-- Text excerpt follows --

We surveyed 250 small businesses to get their views, and they see the same danger but from a different angle. 62% of SME owners fear financial losses if customers abandon calls once AI is revealed, and 43% worry about long-term damage to trust. Efficiency may be appealing, but secrecy makes it unsustainable.

Answering Service Care is advocating for mandatory AI disclosure laws across the U.S. and globally. One such opportunity is to ensure AI disclosure is included in the Keep Call Centers in America Act of 2025. The aim is simple: give consumers the right to know, restore confidence in answering services, and help small businesses avoid the financial and compliance risks associated with hidden AI, while also preserving call center jobs in the United States. By linking disclosure to job protection, the act reinforces both transparency and the broader priority of supporting American workers.

Secret AI is Everywhere, and Americans are Fed Up

Consumers increasingly suspect that AI voices are shaping their daily interactions, and the lack of disclosure is wearing away confidence.

Our survey data shows that eight in 10 Americans believe undisclosed AI is being used in customer service, and the average person estimates they now speak with an AI voice nearly three times per day. That frequency transforms what might seem like a novelty into a daily reality, and one that is not being handled transparently.

That suspicion reaches many parts of consumers’ daily lives. Overall, 71% of Americans fear AI voices are being used without disclosure, with 41% specifically worried about bank or financial support lines. Another 34% suspect that tax or government helplines are doing the same. When even financial and government institutions are seen as hiding AI, it reinforces the sense that no sector is fully transparent from the consumer perspective.

-- Text excerpt concluded --
-- Given records follows --

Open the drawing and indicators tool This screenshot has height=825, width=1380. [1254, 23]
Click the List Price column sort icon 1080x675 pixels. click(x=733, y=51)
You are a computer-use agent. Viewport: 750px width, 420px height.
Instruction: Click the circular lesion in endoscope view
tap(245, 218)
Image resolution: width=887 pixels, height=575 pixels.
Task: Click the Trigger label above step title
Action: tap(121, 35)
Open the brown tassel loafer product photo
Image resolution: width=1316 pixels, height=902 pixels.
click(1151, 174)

-- Given records concluded --
-- Given records follows --

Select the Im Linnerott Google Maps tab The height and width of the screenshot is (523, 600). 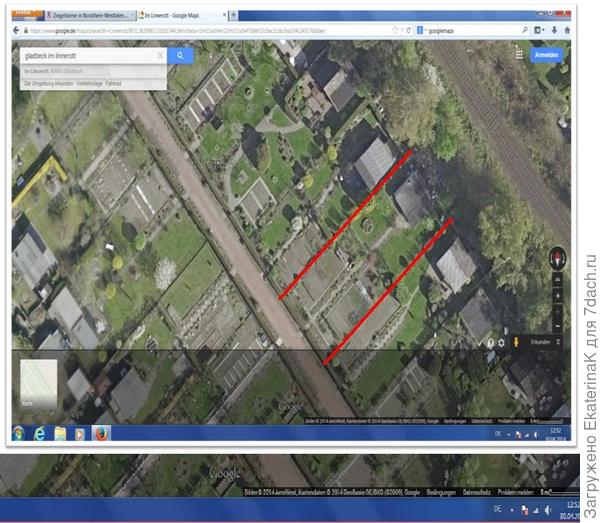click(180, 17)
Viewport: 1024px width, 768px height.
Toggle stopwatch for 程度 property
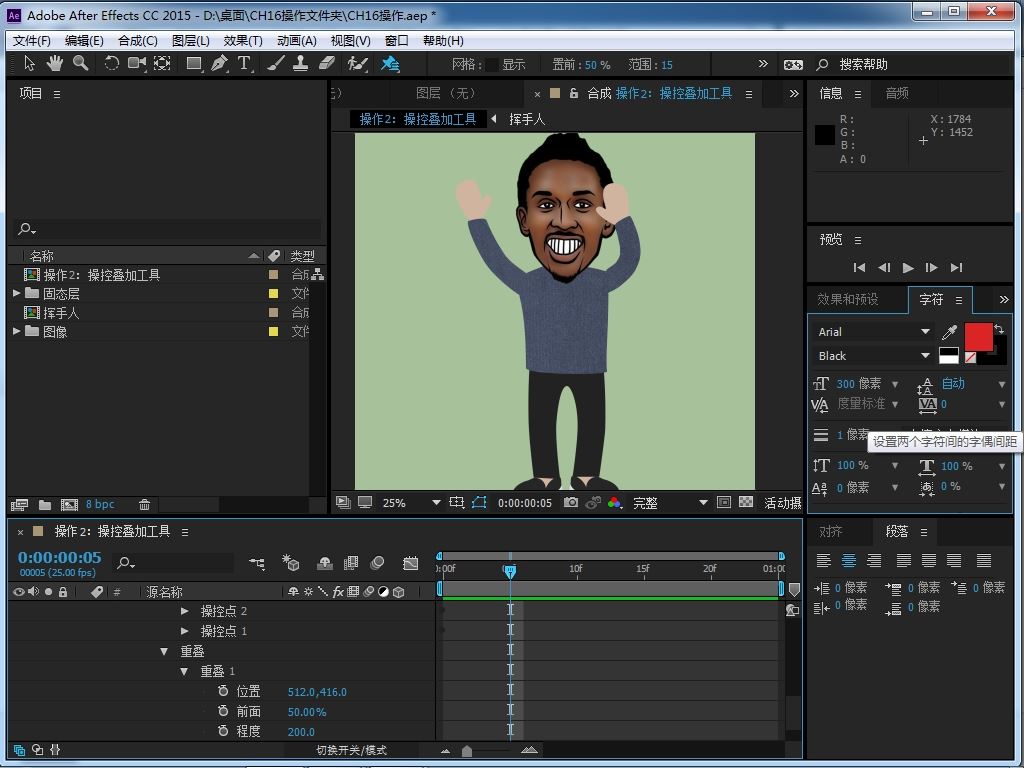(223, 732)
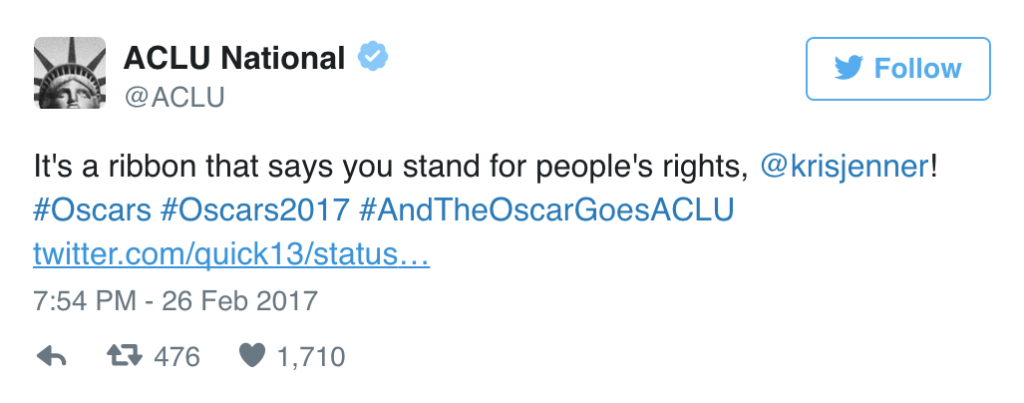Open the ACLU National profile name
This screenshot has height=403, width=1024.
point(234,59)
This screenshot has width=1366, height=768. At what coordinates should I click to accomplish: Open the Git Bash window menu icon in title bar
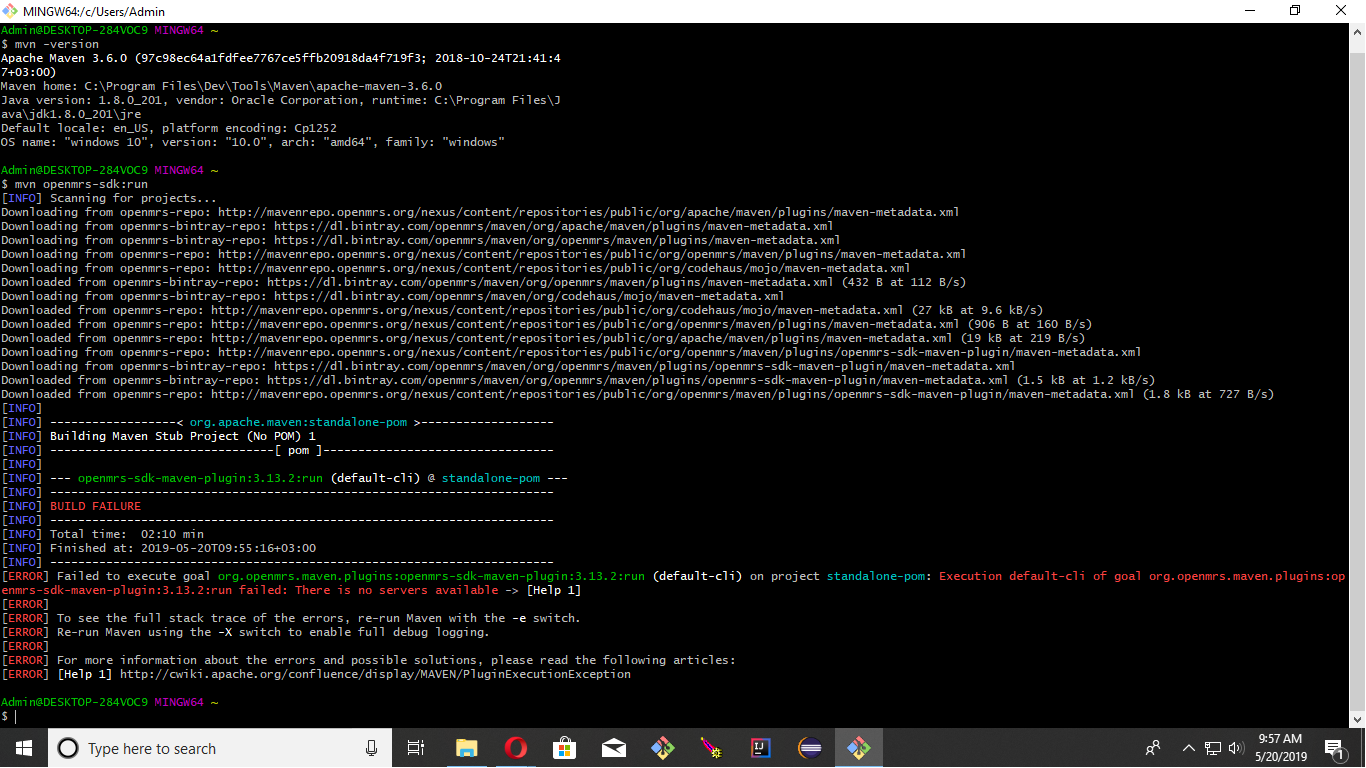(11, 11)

-- Given records concluded --
-- Given records follows --

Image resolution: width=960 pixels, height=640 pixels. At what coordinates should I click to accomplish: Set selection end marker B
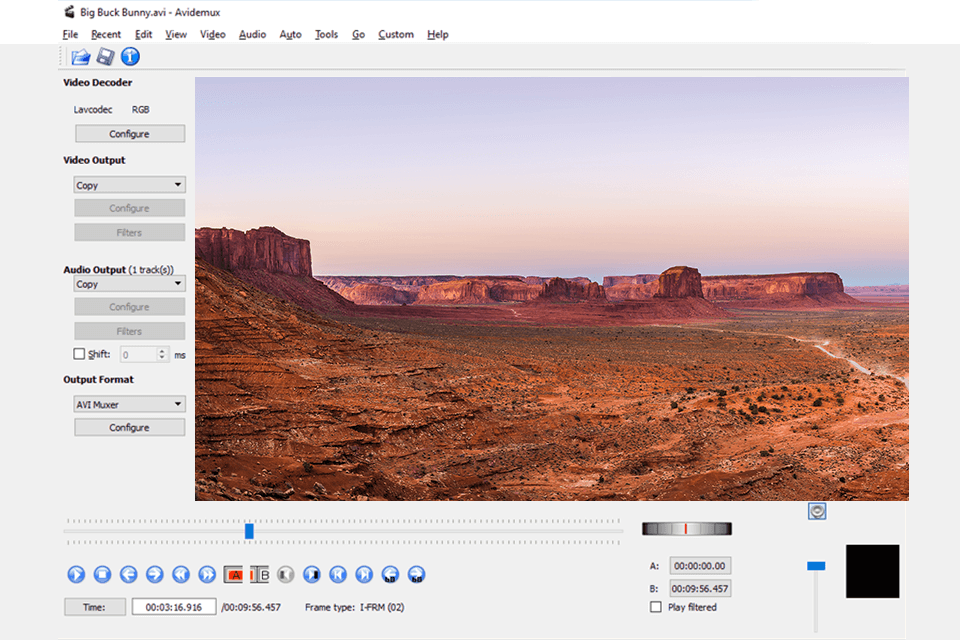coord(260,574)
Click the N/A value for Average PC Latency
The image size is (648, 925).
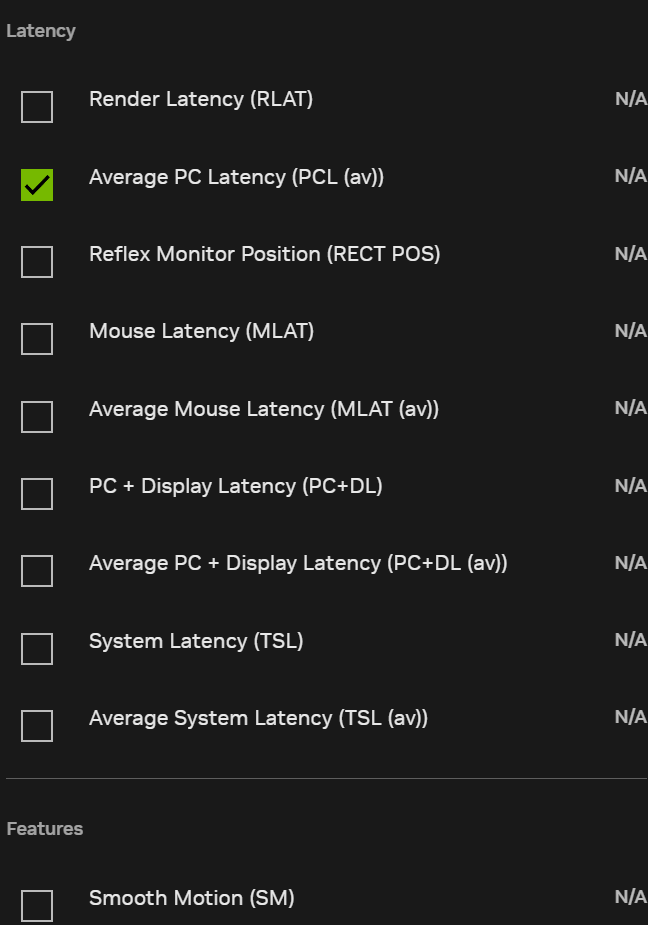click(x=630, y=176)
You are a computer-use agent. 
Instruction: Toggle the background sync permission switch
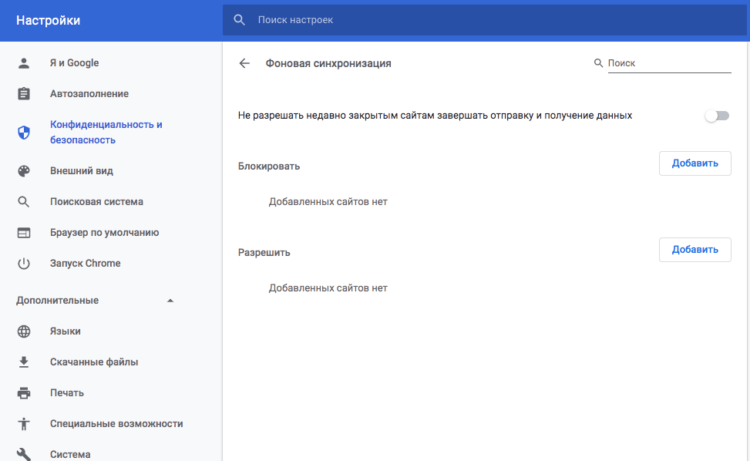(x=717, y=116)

-- Given records concluded --

• _Exercise objective_
Copy everything in the passage on AI disclosure from "Answering Service Care" down to "supporting American workers.", replacing "call center jobs" with "customer service jobs".

• _Final answer_
Answering Service Care is advocating for mandatory AI disclosure laws across the U.S. and globally. One such opportunity is to ensure AI disclosure is included in the Keep Call Centers in America Act of 2025. The aim is simple: give consumers the right to know, restore confidence in answering services, and help small businesses avoid the financial and compliance risks associated with hidden AI, while also preserving customer service jobs in the United States. By linking disclosure to job protection, the act reinforces both transparency and the broader priority of supporting American workers.